> **Exercise prompt**
When a line below holds the string "video", show that line.

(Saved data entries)
● ● ● ●

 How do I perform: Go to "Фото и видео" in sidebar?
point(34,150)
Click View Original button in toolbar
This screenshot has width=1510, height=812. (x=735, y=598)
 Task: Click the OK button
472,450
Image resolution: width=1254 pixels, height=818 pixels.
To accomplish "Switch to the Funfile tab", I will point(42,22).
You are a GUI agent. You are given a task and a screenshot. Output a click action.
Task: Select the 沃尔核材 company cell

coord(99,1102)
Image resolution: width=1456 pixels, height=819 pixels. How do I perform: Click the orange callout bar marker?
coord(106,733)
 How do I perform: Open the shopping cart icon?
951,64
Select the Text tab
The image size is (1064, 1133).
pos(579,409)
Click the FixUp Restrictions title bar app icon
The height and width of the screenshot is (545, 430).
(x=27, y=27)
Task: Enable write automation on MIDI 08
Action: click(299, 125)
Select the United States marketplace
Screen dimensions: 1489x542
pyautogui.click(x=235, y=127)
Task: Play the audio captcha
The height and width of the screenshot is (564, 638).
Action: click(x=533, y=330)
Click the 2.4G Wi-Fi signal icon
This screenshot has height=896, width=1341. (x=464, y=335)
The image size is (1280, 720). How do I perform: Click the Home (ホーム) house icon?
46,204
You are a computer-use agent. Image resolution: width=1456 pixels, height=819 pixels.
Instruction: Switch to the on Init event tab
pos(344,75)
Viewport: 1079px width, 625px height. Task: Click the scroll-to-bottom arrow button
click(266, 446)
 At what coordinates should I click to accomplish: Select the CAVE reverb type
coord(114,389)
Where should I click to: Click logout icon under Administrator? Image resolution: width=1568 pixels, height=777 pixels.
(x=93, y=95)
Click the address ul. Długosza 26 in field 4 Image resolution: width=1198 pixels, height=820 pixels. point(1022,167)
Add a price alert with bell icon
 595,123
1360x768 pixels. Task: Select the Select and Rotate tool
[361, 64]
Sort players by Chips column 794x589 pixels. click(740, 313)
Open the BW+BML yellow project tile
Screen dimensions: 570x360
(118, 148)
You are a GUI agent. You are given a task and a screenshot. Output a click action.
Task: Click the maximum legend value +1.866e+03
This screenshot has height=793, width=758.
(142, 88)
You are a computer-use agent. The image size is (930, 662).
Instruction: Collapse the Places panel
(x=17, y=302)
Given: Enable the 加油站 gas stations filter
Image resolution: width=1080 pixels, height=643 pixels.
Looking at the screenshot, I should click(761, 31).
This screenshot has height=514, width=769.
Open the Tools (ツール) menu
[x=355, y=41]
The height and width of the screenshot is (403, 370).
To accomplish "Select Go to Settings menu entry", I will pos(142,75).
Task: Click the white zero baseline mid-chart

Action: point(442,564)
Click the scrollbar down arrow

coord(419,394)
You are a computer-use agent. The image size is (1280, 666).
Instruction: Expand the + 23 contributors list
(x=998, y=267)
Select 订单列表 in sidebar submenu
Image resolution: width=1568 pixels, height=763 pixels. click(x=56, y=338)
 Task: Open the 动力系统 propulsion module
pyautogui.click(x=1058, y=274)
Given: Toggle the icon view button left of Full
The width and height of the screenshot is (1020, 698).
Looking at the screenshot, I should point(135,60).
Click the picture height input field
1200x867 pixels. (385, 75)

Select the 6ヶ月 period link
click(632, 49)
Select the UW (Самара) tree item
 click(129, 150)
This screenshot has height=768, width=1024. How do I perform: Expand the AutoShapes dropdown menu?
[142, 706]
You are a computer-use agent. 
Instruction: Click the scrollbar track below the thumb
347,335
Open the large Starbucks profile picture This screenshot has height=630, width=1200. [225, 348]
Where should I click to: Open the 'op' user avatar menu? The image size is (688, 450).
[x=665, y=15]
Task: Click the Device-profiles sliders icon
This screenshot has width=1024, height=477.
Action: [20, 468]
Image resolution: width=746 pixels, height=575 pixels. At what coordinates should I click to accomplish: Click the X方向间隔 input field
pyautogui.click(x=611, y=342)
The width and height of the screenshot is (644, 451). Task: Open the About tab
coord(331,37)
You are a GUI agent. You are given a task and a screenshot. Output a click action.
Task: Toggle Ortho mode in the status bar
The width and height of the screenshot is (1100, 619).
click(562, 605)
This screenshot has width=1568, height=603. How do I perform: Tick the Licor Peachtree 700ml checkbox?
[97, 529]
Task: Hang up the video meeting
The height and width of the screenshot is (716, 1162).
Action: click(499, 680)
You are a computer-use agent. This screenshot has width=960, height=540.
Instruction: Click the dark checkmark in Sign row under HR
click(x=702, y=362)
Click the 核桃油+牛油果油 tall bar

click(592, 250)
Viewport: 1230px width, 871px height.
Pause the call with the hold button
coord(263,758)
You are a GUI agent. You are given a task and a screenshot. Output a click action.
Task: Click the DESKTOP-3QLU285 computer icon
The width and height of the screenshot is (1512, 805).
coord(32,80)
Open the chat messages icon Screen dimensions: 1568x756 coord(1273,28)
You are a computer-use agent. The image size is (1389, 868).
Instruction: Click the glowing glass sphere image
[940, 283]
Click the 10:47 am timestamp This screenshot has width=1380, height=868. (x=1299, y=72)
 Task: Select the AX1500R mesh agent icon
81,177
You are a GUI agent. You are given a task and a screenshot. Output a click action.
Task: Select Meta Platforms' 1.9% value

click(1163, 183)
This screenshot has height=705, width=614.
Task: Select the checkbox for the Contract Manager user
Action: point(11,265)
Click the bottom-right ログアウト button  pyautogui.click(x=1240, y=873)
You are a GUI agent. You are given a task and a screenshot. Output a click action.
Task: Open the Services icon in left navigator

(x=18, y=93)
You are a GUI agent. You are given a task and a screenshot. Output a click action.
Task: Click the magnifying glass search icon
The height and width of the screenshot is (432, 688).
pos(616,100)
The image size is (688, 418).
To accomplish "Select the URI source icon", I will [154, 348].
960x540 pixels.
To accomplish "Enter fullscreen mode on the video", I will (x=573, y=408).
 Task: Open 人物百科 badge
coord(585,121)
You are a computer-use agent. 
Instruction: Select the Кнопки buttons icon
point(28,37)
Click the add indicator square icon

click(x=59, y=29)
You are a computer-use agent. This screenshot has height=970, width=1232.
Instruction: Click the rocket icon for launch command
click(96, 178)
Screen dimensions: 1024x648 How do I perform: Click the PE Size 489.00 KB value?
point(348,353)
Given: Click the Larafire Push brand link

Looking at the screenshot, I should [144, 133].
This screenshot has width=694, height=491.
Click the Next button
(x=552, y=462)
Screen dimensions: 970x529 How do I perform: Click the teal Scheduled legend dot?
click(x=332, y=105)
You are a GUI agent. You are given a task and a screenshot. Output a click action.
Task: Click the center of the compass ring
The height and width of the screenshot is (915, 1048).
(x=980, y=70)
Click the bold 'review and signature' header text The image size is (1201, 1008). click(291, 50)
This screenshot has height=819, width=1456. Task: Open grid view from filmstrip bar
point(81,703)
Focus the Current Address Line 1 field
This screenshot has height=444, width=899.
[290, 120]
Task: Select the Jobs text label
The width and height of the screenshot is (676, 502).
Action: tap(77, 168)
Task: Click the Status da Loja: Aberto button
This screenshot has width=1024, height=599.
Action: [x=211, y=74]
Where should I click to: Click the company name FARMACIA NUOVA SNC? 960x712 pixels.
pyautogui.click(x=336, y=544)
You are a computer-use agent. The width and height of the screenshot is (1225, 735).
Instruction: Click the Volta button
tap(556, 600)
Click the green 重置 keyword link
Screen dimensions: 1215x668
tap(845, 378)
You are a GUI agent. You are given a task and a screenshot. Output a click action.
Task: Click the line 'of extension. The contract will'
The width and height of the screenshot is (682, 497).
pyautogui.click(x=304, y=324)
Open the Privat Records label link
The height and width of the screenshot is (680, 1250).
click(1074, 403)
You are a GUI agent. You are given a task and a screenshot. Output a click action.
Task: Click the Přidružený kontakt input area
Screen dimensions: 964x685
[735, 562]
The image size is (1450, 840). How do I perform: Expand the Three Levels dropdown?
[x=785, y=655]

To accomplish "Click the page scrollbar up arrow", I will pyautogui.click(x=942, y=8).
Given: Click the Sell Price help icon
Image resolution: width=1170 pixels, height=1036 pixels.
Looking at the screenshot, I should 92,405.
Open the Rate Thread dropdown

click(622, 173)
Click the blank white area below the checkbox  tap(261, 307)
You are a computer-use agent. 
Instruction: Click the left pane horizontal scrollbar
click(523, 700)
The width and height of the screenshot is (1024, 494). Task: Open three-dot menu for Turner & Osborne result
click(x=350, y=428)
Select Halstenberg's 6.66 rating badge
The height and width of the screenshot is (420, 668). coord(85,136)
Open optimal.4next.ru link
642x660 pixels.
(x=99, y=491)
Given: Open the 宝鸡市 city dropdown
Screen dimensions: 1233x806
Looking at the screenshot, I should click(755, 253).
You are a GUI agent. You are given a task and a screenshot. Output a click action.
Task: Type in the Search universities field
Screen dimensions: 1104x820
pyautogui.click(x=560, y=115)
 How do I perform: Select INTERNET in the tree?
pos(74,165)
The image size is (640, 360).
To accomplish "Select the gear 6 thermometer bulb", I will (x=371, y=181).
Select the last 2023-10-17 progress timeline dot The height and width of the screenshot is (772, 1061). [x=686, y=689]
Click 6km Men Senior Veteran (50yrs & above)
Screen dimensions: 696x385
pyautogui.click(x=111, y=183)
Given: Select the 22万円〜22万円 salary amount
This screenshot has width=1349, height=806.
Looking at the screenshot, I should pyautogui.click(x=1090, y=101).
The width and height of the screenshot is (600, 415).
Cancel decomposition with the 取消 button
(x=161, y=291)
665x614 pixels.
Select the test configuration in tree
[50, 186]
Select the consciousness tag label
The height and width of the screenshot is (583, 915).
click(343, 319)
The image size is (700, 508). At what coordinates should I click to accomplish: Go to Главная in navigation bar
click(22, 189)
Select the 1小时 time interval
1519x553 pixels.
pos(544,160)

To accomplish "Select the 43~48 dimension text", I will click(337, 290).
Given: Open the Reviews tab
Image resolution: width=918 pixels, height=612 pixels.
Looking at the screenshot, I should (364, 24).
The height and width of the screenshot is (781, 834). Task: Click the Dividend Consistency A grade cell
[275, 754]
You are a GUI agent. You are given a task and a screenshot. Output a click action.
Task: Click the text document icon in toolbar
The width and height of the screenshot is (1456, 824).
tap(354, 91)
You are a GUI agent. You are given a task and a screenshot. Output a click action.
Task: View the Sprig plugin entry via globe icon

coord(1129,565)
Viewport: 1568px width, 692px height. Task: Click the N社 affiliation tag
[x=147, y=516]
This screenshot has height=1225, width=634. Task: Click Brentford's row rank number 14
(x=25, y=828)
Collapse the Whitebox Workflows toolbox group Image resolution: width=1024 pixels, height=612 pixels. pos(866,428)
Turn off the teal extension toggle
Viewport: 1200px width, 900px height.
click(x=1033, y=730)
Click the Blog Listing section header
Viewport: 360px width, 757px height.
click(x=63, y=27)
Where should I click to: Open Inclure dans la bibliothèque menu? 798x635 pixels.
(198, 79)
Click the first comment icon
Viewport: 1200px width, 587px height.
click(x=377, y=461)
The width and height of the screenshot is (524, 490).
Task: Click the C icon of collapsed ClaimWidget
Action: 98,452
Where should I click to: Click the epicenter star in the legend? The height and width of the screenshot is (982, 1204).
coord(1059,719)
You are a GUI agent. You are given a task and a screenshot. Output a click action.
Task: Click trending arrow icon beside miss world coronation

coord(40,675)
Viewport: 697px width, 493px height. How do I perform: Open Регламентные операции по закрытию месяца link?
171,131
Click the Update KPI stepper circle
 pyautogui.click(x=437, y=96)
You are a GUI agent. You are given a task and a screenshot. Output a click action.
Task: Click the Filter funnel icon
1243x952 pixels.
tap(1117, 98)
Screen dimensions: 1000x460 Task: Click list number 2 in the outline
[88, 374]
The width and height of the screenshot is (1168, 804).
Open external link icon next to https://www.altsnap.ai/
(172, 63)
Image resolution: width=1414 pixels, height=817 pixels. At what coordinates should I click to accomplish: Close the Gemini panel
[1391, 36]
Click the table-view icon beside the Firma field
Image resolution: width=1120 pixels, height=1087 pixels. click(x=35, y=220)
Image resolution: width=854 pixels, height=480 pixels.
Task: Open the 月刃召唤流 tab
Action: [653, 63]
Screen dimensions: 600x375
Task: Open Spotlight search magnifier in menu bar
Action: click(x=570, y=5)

● ● ● ●

> **Expected output**
Task: Hang up the video meeting
To accomplish "Enter fullscreen mode on the video", I will (x=573, y=408).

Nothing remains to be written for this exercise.